▶ [GIVEN RECORDS]:
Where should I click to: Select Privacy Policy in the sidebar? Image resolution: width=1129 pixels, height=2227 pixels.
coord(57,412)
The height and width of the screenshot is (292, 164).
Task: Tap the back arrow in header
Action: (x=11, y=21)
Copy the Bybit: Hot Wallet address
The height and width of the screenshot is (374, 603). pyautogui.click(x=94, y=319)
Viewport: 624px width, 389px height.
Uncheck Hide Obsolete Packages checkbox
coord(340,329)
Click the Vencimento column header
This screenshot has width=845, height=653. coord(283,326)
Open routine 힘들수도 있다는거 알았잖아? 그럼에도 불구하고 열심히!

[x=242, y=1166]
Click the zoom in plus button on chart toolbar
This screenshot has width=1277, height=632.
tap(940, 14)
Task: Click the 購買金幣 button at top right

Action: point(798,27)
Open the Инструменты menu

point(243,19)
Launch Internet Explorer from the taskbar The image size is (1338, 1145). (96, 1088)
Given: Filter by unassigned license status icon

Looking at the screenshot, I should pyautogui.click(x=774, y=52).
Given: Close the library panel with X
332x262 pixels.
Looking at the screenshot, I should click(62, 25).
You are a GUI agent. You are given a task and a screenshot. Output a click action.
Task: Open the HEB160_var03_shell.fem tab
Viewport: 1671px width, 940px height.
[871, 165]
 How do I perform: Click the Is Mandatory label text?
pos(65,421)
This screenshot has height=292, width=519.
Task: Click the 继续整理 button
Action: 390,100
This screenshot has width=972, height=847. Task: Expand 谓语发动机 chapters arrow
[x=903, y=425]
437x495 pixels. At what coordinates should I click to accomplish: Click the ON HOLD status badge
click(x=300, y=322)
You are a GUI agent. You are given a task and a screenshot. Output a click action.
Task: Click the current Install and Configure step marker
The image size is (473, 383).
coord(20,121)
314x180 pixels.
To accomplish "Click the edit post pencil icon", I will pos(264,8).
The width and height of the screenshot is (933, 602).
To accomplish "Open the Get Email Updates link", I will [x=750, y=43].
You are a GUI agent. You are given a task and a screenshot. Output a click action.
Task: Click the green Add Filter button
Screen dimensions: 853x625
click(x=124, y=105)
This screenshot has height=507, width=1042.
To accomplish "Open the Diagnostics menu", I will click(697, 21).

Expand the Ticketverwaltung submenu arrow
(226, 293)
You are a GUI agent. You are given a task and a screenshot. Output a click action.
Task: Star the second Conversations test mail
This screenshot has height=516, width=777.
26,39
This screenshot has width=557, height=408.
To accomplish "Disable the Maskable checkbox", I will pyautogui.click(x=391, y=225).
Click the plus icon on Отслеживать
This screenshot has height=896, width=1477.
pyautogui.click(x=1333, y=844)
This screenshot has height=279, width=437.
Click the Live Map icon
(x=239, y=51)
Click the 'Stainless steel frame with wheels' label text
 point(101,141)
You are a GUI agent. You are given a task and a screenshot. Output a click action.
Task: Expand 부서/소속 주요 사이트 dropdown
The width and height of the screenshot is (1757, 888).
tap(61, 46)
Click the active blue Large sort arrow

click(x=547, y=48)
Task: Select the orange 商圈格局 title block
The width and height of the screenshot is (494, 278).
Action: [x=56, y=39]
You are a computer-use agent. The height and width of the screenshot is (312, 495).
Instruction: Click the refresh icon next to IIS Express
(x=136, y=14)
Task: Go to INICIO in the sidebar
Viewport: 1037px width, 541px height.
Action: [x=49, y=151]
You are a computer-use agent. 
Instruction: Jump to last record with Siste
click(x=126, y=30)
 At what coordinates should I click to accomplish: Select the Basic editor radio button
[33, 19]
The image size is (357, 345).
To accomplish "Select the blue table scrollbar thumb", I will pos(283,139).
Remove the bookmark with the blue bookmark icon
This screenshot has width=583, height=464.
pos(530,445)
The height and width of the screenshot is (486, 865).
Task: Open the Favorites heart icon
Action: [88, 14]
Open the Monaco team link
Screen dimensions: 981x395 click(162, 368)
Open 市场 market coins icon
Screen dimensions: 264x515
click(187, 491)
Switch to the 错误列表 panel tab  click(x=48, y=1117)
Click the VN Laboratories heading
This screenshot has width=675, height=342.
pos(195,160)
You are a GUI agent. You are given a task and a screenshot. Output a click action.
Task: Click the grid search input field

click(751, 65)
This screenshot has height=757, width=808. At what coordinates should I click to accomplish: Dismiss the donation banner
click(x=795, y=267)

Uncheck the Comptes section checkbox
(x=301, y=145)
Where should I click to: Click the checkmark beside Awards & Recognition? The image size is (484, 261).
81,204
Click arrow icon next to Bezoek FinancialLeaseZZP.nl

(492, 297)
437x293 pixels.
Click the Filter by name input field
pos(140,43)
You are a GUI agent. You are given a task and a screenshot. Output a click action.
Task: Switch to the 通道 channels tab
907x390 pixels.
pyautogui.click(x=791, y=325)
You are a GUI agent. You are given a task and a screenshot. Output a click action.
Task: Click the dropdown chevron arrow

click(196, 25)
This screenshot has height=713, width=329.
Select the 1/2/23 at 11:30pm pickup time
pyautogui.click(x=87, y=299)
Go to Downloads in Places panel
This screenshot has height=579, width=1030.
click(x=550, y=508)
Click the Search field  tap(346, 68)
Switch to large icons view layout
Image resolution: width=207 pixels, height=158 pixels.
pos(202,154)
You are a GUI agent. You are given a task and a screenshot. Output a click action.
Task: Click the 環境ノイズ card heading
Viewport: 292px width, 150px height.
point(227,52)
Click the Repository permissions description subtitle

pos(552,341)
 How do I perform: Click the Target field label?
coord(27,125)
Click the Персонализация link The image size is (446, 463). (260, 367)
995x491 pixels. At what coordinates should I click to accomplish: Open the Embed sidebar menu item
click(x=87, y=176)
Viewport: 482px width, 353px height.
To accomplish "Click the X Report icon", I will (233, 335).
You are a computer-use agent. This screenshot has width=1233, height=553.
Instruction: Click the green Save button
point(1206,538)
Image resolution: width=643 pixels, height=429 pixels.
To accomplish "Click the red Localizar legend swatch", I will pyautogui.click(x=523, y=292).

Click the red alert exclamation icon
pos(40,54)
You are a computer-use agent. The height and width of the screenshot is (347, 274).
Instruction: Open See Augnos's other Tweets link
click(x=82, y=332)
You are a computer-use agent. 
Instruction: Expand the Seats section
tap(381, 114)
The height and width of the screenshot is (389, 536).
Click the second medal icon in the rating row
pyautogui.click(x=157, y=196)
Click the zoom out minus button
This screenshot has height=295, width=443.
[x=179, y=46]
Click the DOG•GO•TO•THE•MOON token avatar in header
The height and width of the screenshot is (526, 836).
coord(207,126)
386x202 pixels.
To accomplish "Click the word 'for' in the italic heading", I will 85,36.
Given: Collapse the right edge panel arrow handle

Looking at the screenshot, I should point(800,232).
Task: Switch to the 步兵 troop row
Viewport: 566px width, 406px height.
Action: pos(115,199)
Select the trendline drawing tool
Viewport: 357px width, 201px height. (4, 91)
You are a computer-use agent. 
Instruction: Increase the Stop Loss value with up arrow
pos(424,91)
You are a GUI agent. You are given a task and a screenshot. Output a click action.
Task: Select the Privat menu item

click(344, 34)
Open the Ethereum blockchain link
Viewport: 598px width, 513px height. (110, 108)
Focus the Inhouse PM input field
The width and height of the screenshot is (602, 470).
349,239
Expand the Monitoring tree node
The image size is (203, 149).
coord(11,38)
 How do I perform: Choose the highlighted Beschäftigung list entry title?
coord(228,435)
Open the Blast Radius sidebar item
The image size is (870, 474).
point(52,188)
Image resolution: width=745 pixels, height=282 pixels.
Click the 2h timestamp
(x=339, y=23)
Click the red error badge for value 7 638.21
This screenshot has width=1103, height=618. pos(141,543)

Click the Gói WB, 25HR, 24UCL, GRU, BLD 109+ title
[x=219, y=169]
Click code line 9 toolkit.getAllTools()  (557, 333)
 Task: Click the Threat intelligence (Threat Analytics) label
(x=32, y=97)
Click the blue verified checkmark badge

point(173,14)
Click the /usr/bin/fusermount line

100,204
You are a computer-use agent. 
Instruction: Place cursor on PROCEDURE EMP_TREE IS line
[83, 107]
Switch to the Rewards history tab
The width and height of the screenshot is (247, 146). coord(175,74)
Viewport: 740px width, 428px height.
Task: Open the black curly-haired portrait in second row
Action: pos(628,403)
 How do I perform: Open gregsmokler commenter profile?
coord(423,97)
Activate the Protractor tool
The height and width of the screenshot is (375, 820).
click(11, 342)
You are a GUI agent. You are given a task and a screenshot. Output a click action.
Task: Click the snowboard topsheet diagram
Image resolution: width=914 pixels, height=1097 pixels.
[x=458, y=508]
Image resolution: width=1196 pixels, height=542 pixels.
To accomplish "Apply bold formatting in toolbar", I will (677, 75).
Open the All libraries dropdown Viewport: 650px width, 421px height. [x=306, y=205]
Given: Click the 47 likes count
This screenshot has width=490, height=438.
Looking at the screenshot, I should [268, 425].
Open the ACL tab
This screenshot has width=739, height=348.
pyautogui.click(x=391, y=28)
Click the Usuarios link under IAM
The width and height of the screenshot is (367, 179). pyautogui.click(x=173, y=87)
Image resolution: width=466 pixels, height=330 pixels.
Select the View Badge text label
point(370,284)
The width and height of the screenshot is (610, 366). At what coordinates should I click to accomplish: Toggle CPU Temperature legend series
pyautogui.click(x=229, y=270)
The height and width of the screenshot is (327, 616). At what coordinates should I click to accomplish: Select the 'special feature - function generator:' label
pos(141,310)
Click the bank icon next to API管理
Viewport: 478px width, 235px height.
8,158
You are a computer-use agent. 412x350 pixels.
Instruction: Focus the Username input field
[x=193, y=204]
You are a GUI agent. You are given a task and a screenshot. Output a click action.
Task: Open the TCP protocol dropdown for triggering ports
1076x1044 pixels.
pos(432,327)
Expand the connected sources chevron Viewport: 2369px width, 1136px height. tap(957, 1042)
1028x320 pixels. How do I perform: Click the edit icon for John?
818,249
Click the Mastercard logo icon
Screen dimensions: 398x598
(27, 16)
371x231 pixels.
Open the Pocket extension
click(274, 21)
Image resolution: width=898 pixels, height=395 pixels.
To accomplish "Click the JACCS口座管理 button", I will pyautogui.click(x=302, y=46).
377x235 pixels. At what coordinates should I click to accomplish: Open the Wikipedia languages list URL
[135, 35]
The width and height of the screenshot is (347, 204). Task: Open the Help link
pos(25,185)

▶ [WORK INSTRUCTIONS]: Copy out each line of the rows above that contains the string "list". Case counts.

▶ [SOLUTION FOR THIS PROBLEM]:
 How do I perform: Choose the highlighted Beschäftigung list entry title?
377x235 pixels. At what coordinates should I click to accomplish: Open the Wikipedia languages list URL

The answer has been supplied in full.